Wood Bison Restoration Project Manager Tom Seaton with the Alaska Department of Fish and Game picked a release site where a group of bison cows had been browsing only a few days before. Workers cleared an alleyway through the riverside brush for the bison to move through, and then the bulls were free to disembark.

What happened next, according to Seaton, was not at all similar to the first release of bison in April, when the cows and calves stampeded out of their holding pen.

“They made about a 90-degree turn and walked off the barge onto the bank, and up that alleyway. They did it real nice and slow, they’d stop and look back every now and then. And we got to the very last one offloading from the barge, and for whatever reason he decided that he really didn’t want to come out. So we opened all of the doors and tried to give him a little stimulus to come out and he just said no. So we all went away and made everything as quiet as we could, and in about 20 minutes he just eased out on his own and did the same thing – walked down the alleyway and into the meadow.”

Aerial surveillance shortly after the release showed that a small group of bulls immediately honed in on the scent of the cows, while another chose to swim across the Innoko River in the opposite direction from the cows.
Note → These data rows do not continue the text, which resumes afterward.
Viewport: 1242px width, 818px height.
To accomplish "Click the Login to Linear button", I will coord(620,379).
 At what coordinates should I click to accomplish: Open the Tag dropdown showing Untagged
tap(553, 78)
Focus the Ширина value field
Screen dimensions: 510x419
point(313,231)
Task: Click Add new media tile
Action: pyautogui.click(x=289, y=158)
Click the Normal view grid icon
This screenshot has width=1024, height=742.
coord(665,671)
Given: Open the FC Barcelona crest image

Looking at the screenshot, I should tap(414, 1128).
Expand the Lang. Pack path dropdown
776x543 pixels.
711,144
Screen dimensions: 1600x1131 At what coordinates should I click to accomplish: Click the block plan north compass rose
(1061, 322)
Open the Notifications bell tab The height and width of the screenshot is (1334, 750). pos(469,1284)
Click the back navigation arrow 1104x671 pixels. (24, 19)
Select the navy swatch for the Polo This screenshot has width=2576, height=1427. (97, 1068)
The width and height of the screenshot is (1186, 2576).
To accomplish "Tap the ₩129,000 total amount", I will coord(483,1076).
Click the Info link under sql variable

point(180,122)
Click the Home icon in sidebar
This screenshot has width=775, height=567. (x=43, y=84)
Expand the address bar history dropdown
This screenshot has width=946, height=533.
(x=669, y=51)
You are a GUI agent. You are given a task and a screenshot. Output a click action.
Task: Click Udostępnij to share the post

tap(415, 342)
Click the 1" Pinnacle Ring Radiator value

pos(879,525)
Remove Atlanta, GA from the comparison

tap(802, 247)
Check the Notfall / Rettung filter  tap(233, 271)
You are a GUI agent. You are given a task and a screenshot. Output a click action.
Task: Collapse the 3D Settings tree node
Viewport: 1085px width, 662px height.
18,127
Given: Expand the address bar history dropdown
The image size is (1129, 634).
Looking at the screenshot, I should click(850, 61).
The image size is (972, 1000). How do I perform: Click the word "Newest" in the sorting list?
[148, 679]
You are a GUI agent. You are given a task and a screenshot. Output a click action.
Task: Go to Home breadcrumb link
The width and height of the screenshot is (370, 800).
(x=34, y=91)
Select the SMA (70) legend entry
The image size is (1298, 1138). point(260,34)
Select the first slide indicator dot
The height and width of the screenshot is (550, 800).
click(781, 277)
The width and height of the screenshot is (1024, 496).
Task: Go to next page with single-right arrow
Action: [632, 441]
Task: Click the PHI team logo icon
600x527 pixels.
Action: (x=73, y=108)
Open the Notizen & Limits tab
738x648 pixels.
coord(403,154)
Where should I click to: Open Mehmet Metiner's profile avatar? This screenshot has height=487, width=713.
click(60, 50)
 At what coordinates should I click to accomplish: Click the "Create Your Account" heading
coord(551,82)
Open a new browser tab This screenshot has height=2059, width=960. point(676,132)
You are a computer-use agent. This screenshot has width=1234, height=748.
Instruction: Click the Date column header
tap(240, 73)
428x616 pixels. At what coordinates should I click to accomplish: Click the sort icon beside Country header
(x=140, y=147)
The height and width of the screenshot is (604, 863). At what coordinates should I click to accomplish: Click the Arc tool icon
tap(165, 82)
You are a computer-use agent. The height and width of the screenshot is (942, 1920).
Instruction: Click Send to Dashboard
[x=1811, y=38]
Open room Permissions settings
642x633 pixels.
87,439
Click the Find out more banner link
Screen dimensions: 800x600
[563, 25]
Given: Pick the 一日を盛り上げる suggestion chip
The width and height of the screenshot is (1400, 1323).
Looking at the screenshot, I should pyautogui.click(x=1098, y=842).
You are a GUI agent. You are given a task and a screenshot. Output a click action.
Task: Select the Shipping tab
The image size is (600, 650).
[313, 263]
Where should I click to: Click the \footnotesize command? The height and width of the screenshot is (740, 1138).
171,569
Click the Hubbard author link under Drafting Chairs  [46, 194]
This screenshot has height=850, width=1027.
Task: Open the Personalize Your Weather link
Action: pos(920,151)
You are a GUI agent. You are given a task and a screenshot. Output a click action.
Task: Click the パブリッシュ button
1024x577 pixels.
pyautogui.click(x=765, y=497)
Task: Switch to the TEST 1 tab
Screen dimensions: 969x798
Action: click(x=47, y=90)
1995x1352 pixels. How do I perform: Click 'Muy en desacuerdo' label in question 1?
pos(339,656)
Since then, satellite tracking collars show that at least a few bulls have reunited with the cows and calves, and there is no evidence that any bulls have died in the transition to the wild.

Another group of 18 bulls is scheduled to make a similar journey by barge beginning next week.

A small group of wood bison remains in captivity at the Alaska Wildlife Conservation Center in Portage, where the now-wild wood bison were raised.

Until this spring, wood bison had not roamed the wilds of Alaska for more than 100 years.